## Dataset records

>> Start

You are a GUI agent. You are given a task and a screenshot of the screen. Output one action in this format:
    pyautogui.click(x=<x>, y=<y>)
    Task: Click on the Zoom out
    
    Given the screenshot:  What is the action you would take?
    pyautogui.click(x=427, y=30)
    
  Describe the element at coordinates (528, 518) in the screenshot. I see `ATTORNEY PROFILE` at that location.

>> End

## EXERCISE PROMPT
Count the lines in the records above that contain the string "action", and reply with the number alone.

## RESULT OF THIS TASK
2